Beth was born in Newark, New Jersey in 1960. After graduating magna cum laude from Brown University in 1981, she received her medical degree from Cornell University Medical College in 1986, which was followed by a residency in internal medicine at the Mount Sinai Hospital in New York. She was a postdoctoral fellow in infectious diseases and virology at the Johns Hopkins School of Medicine from 1989 to 1992. Whilst she loved clinical practice, her heart and head resided in research. Beth became Assistant and then Associate Professor at Columbia University. In 2004 she was recruited by UT Southwestern to be the Chief of Infectious Diseases and became the Director of the Center for Autophagy Research in 2011. An Investigator with the Howard Hughes Medical Institute since 2008, an elected member of the American Society of Clinical Investigation, the American Association of Physicians, and the National Academy of Sciences, and an awardee of the 2014 ASCI Stanley J. Korsmeyer award, Beth Levine will be remembered by colleagues as a brilliant, innovative, and inspiring woman and scientist.

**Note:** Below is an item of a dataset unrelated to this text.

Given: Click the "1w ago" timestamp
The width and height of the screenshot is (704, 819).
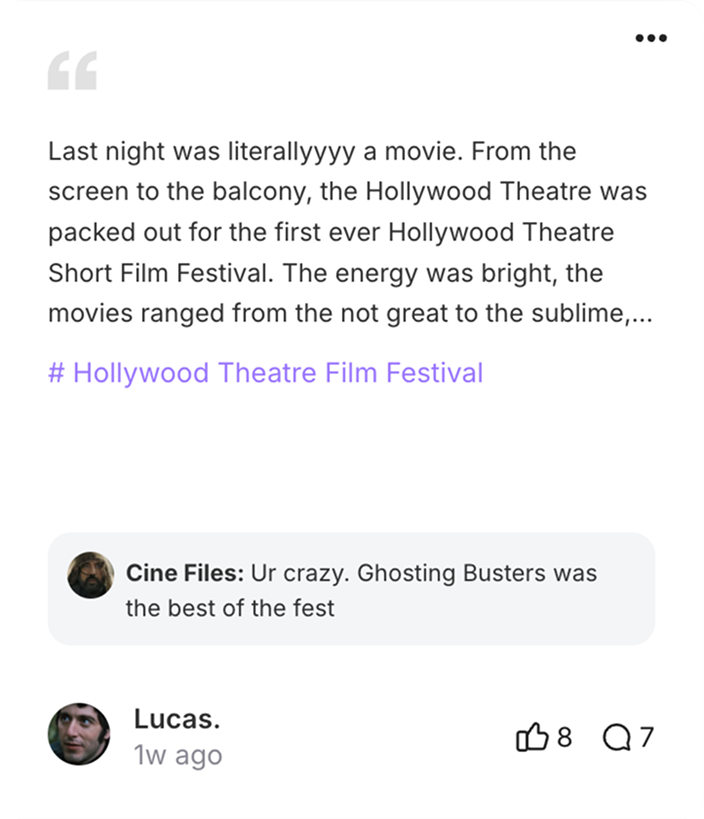Looking at the screenshot, I should click(x=177, y=755).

A mesmerizing speaker and an exquisite writer with an unrelenting work ethic, Beth often worked late into the night and early morning hours. She excelled in her creative vision and intellectual rigour, mentoring over 50 graduate students and postdoctoral researchers, many of whom continue her legacy through their own distinguished careers. Her qualities as a mentor are illustrated by one of her mentees who recalls that Beth explained in over 100 words in the margin why she had changed one word in the edited version of a grant application.

Through her leadership, Beth helped shape the autophagy field into one of the most stimulating and collegial scientific fields, including catalysing and organizing the inaugural Keystone and Gordon conferences on autophagy. With the rare combination of being quietly unassuming and humble yet fierce and rigorous, she easily and effortlessly commanded respect (high heels included), while generously welcoming newcomers (such as one of us) and old friends to the field that she helped to create. Despite this combination of shyness and authority, her colleagues in the autophagy field, including the many women she inspired and supported, describe their personal encounters with her as kind, warm, and encouraging. She combined family and career with unflagging passion and had a reverence for the mother’s role which was wholly relatable and hugely encouraging, creating the “autophagy sisterhood”.

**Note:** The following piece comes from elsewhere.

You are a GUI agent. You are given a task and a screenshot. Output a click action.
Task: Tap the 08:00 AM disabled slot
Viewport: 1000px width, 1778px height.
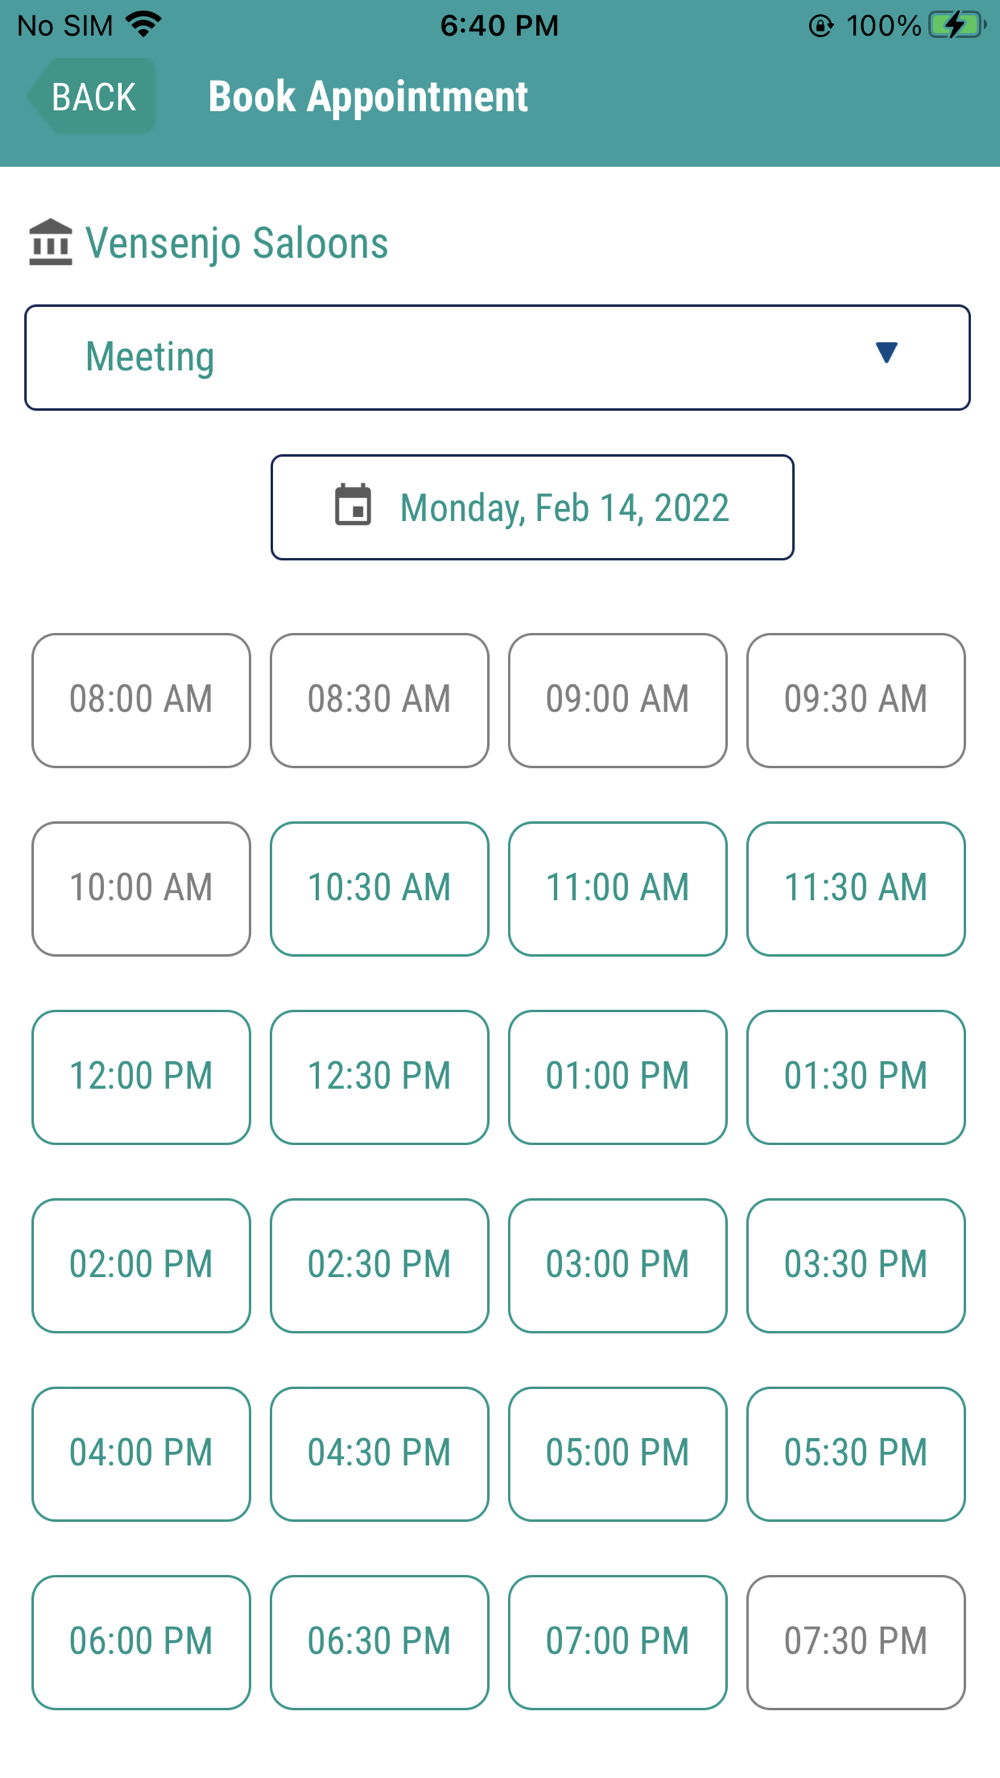[x=141, y=700]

Beth is survived by her husband, Dr. Milton Packer, and their two children, Rachel, aged 26, and Ben, aged 25. Many of us remember private conversations with Beth that centred around her family. During her Shiva, the Jewish mourning ritual held in her honour, her brother described her most movingly as having “the command without abusing it and the beauty without the vanity”.

Autophagy and biomedical research have lost a brilliant star. Beth will be profoundly missed.